EXERCISE INSTRUCTIONS: Without altering a single word, repeat the records that follow.

TASK MATERIAL:
============================================================
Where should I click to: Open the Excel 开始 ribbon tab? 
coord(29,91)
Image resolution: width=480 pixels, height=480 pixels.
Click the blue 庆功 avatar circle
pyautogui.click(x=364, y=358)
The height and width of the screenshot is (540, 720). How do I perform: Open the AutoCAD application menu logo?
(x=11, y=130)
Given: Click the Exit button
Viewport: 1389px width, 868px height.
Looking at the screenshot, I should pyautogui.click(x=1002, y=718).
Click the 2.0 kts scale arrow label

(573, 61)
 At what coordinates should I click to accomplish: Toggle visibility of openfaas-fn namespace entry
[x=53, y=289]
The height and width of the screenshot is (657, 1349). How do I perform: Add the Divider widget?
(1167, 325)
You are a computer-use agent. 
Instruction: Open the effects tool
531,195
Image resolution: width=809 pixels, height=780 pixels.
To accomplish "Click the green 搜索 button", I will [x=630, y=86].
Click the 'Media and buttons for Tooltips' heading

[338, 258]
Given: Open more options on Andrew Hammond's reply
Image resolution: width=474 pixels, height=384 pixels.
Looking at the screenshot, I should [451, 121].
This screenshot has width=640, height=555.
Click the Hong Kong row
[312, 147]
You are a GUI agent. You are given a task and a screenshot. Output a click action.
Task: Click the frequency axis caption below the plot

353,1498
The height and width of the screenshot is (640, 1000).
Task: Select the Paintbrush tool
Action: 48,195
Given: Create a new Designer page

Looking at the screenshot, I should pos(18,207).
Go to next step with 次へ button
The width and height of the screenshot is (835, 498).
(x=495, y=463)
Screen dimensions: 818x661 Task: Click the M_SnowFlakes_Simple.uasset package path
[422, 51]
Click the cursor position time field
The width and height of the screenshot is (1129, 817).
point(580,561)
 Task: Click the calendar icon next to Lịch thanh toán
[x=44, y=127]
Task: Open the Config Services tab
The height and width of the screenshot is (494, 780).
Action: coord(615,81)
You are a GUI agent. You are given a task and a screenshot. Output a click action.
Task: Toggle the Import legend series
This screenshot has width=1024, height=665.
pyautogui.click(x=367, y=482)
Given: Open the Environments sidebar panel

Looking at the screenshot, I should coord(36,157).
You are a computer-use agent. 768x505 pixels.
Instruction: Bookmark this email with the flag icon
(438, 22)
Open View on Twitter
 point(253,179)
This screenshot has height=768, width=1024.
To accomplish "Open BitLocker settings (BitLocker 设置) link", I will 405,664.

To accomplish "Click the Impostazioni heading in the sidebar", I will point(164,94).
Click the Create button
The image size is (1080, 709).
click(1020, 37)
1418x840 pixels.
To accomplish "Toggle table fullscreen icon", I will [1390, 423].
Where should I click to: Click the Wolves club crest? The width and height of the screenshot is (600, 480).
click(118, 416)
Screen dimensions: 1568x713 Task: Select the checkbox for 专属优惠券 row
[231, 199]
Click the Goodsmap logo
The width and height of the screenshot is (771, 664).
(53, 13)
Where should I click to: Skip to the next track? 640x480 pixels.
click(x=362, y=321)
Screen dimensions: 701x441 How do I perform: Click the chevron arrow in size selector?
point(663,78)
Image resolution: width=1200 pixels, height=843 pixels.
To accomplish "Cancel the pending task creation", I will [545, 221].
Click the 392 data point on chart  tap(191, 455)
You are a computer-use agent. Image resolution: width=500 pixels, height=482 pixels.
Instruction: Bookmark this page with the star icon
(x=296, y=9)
============================================================
OUTPUT FOR THIS TASK:
Where should I click to: Open the Excel 开始 ribbon tab? 
coord(29,91)
Image resolution: width=480 pixels, height=480 pixels.
Click the blue 庆功 avatar circle
pyautogui.click(x=364, y=358)
The height and width of the screenshot is (540, 720). How do I perform: Open the AutoCAD application menu logo?
(x=11, y=130)
Given: Click the Exit button
Viewport: 1389px width, 868px height.
Looking at the screenshot, I should pyautogui.click(x=1002, y=718).
Click the 2.0 kts scale arrow label

(573, 61)
 At what coordinates should I click to accomplish: Toggle visibility of openfaas-fn namespace entry
[x=53, y=289]
The height and width of the screenshot is (657, 1349). How do I perform: Add the Divider widget?
(1167, 325)
You are a computer-use agent. 
Instruction: Open the effects tool
531,195
Image resolution: width=809 pixels, height=780 pixels.
To accomplish "Click the green 搜索 button", I will [x=630, y=86].
Click the 'Media and buttons for Tooltips' heading

[338, 258]
Given: Open more options on Andrew Hammond's reply
Image resolution: width=474 pixels, height=384 pixels.
Looking at the screenshot, I should [451, 121].
This screenshot has width=640, height=555.
Click the Hong Kong row
[312, 147]
You are a GUI agent. You are given a task and a screenshot. Output a click action.
Task: Click the frequency axis caption below the plot

353,1498
The height and width of the screenshot is (640, 1000).
Task: Select the Paintbrush tool
Action: 48,195
Given: Create a new Designer page

Looking at the screenshot, I should pos(18,207).
Go to next step with 次へ button
The width and height of the screenshot is (835, 498).
(x=495, y=463)
Screen dimensions: 818x661 Task: Click the M_SnowFlakes_Simple.uasset package path
[422, 51]
Click the cursor position time field
The width and height of the screenshot is (1129, 817).
point(580,561)
 Task: Click the calendar icon next to Lịch thanh toán
[x=44, y=127]
Task: Open the Config Services tab
The height and width of the screenshot is (494, 780).
Action: coord(615,81)
You are a GUI agent. You are given a task and a screenshot. Output a click action.
Task: Toggle the Import legend series
This screenshot has width=1024, height=665.
pyautogui.click(x=367, y=482)
Given: Open the Environments sidebar panel

Looking at the screenshot, I should coord(36,157).
You are a computer-use agent. 768x505 pixels.
Instruction: Bookmark this email with the flag icon
(438, 22)
Open View on Twitter
 point(253,179)
This screenshot has height=768, width=1024.
To accomplish "Open BitLocker settings (BitLocker 设置) link", I will 405,664.

To accomplish "Click the Impostazioni heading in the sidebar", I will point(164,94).
Click the Create button
The image size is (1080, 709).
click(1020, 37)
1418x840 pixels.
To accomplish "Toggle table fullscreen icon", I will [1390, 423].
Where should I click to: Click the Wolves club crest? The width and height of the screenshot is (600, 480).
click(118, 416)
Screen dimensions: 1568x713 Task: Select the checkbox for 专属优惠券 row
[231, 199]
Click the Goodsmap logo
The width and height of the screenshot is (771, 664).
(53, 13)
Where should I click to: Skip to the next track? 640x480 pixels.
click(x=362, y=321)
Screen dimensions: 701x441 How do I perform: Click the chevron arrow in size selector?
point(663,78)
Image resolution: width=1200 pixels, height=843 pixels.
To accomplish "Cancel the pending task creation", I will [545, 221].
Click the 392 data point on chart  tap(191, 455)
You are a computer-use agent. Image resolution: width=500 pixels, height=482 pixels.
Instruction: Bookmark this page with the star icon
(x=296, y=9)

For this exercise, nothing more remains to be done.